Dataset entries:
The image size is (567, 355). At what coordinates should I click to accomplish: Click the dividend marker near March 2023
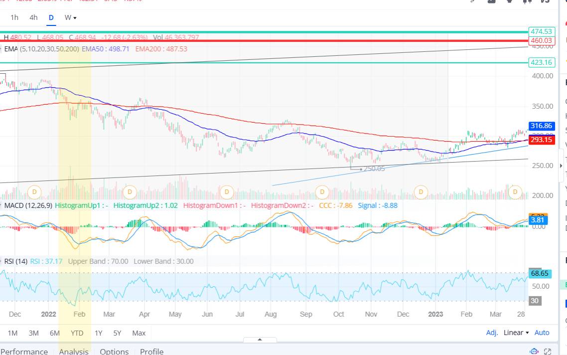[515, 191]
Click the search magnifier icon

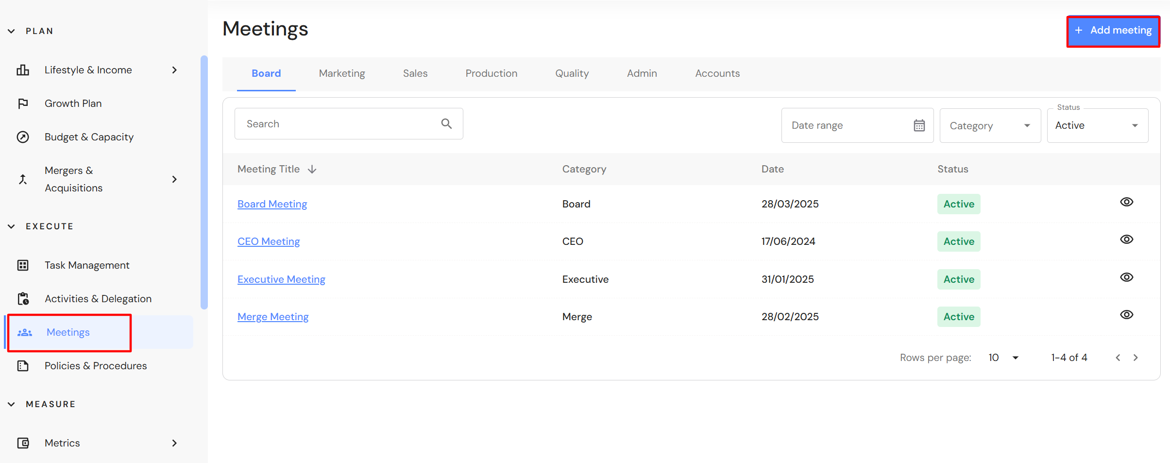click(x=446, y=124)
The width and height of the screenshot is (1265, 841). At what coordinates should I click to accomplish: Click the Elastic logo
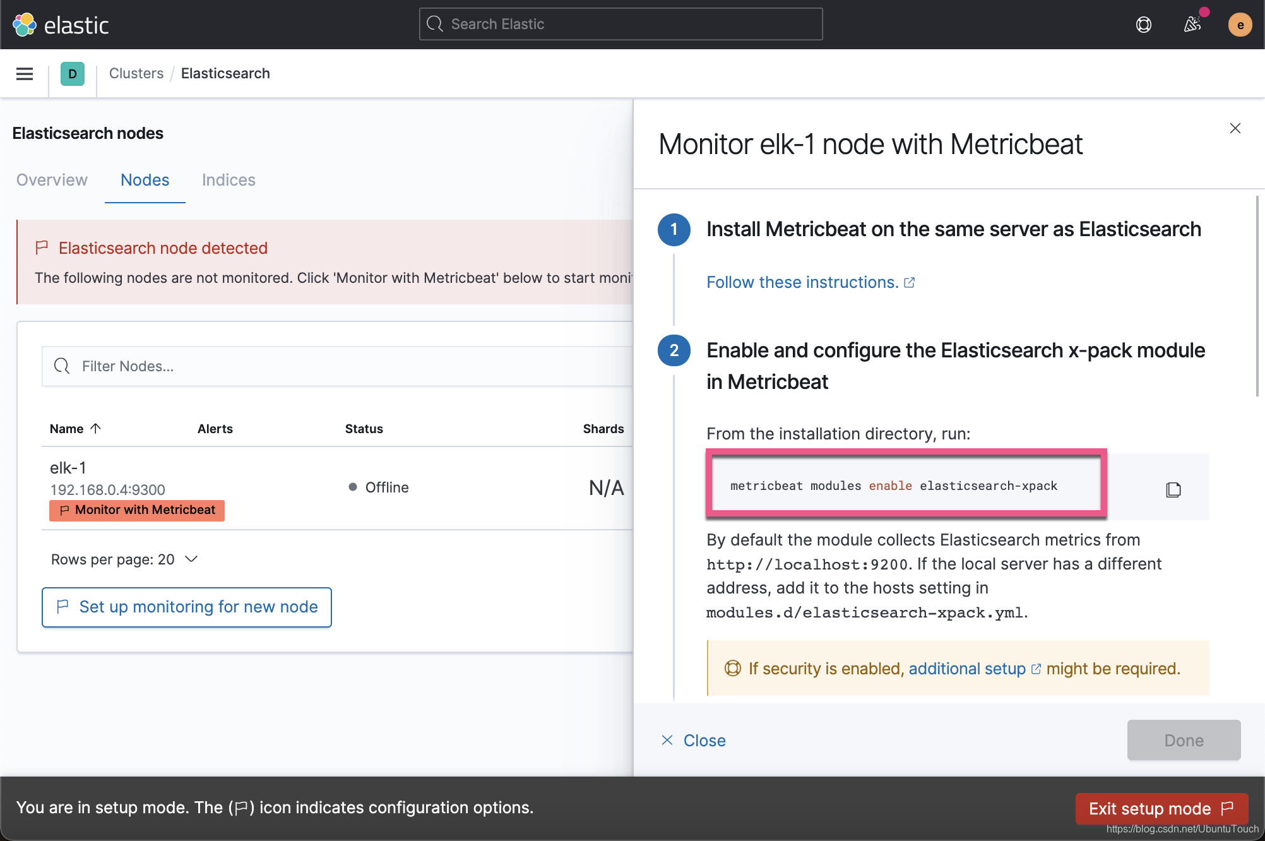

[What to produce]: Rewrite all of the lines above, changing "coordinates" to "location" and keeping everything else the same. Leave the pictures out.

[Exercise result]:
The image size is (567, 355). At what location should I click to accomplish: Click the dividend marker near March 2023
[515, 191]
Click the search magnifier icon

click(x=446, y=124)
The width and height of the screenshot is (1265, 841). At what location should I click to accomplish: Click the Elastic logo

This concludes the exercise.